When releasing an official OLPC OS build, you should do the following:
 - Modify the config so that [base].official=1
 - Make and test the build
 (assuming test success...)
 - Bump olpc-os-builder version number
 - Modify config to set suggested_oob_version in [base] to the first two
   components of the new version number (e.g. 1.3)
 - Delete [base].official setting from config
 - Save config in examples/ directory with appropriate name
 - Tag and release new olpc-os-builder

The base.official option basically requires that the user supplies a
base.customization_info setting. If they don't, "unofficial" will be used.
However, if base.official is 1, customization_info can be left empty and
no "unofficial" tag will be appended. This will allow us to easily distinguish
between official OLPC releases, and releases that are made by third parties.

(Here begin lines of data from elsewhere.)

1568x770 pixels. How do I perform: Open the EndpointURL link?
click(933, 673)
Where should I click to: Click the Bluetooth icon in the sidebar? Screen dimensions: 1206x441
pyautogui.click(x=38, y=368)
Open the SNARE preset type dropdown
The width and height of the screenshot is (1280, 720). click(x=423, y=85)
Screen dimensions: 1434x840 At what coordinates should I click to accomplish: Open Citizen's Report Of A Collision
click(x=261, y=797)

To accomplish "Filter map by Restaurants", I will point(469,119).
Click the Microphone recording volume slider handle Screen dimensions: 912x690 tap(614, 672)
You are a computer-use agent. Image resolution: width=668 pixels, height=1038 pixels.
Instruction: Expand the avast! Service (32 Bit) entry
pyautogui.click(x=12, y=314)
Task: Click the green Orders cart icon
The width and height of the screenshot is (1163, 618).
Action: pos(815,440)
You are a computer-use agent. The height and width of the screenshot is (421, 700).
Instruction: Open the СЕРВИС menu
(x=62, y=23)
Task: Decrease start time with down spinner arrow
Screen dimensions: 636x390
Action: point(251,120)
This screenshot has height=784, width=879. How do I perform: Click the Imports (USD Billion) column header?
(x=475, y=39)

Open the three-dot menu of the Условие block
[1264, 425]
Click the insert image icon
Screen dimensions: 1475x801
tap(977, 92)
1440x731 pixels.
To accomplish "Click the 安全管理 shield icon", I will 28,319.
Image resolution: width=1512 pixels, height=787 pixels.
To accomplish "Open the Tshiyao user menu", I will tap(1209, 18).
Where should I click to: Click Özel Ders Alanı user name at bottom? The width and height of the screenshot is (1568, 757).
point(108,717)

Bumping the version and noting that version in the config is important in
order to provide a firm record for the environment under which the build
was made. If deployments try to replicate the same build but use a different
oob version with different module code, then they will end up with the
undesirable result of an OS build that is somewhat different from the official.


== VERSION NUMBERS ==

The olpc-os-builder version number has 3 components, e.g. v1.2.3

The first component relates to the version of Fedora the tool works with.
It must be incremented every time the tool is modified to produce builds based
on a new version of Fedora.

The second component refers to the minor release of the official OLPC OS
release that the tool was used to build. It must be incremented when starting
work on a new minor release. For example, v1.2.0 was used to build
OLPC OS 10.1.2, this was incremented to v1.3.0 when development started on OLPC
OS 10.1.3.

The third version component starts at 0 for a given OLPC OS release. The
official OLPC OS release is always made with 0 as the third component
(e.g. v1.3.0). If new versions of olpc-os-builder are released that still
build the same OLPC OS release, this number gets incremented (see below for
more information).


== CODE FREEZES ==

By definition, OLPC OS releases are always made with olpc-os-builder releases
that have 0 as the 3rd version component (e.g. v1.3.0). As an aim of the tool
is to allow for exact reconstruction of OLPC OS releases into the future,
the branch where this olpc-os-builder was made automatically goes into a code
freeze.

In this frozen state, further commits can be made, but only for small patches
which undoubtedly do not affect the build output when the standard OLPC OS
configuration is used. The equivalent functionality or fixes must already be
present in the master branch. If there is any doubt as to whether the change
would affect the standard build output, it is not applied.

Examples of commits that are permitted are fixes to bugs that prevented the
build tool from running at all under certain environments, small changes to
modules not used by the official OLPC OS configuration, etc.